Hyderabad: It might be quite perplexing for the common man to understand but for caregivers, it just makes perfect sense. While many, even to this day, struggle to buy a pack of condoms from the pharmacy, regulatory authorities, however, have decided to elevate condoms to higher standards.
From April 1, the Ministry of Health and Family Welfare will start treating a variety of medical devices as drugs. Included in the long list of the medical devices are condoms too, which will now undergo strict quality management systems and design controls.
The inclusion of condoms in the list of drugs might come across as a bit surprising. However, regulatory authorities, including the Health Ministry, consider condoms essential contraceptive devices, which provide vital protection from sexually transmitted diseases (STDs) as well.

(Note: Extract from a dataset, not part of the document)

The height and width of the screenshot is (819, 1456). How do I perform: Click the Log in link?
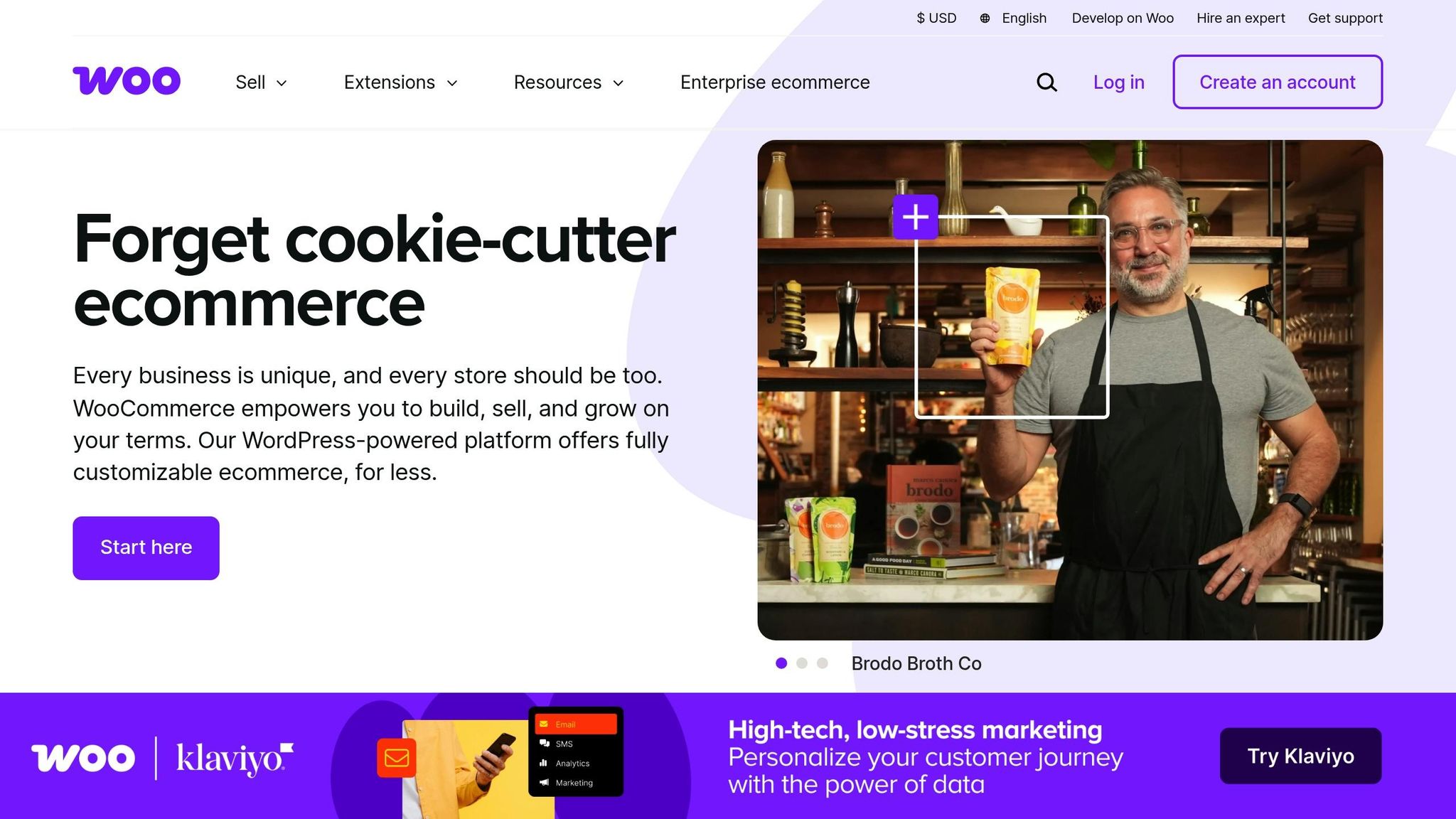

They are considered the first line of defence for HIV and hence, they must be produced in a clean environment to minimise microbiological contamination of the product during manufacturing and packaging. Senior health officials point out that condoms contain lubricants and additives, and such products should not have toxic substances, which are likely to produce allergies, a reason why they need to be regulated.
USFDA considers condoms as medical devices
The need to treat condoms as medical devices and introduce quality regulations during their production is already an established practice by the US Food and Drug Administration (USFDA).

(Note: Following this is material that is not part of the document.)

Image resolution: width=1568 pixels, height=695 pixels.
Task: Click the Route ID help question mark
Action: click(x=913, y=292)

The condoms (including imported ones) in the United States are randomly subjected to stringent manufacturing standards. The USFDA has relevant data and guidelines for the correct manufacturing practice for both male latex and female polyurethane condoms, which go a long way in preventing transmission of HIV and STDs.
Some of the other major medical devices that will now be regulated by the Health Ministry include stents, heart valves, tubal rings, surgical dressings, blood pressure monitors, glucometers, digital thermometer, X-ray machines etc.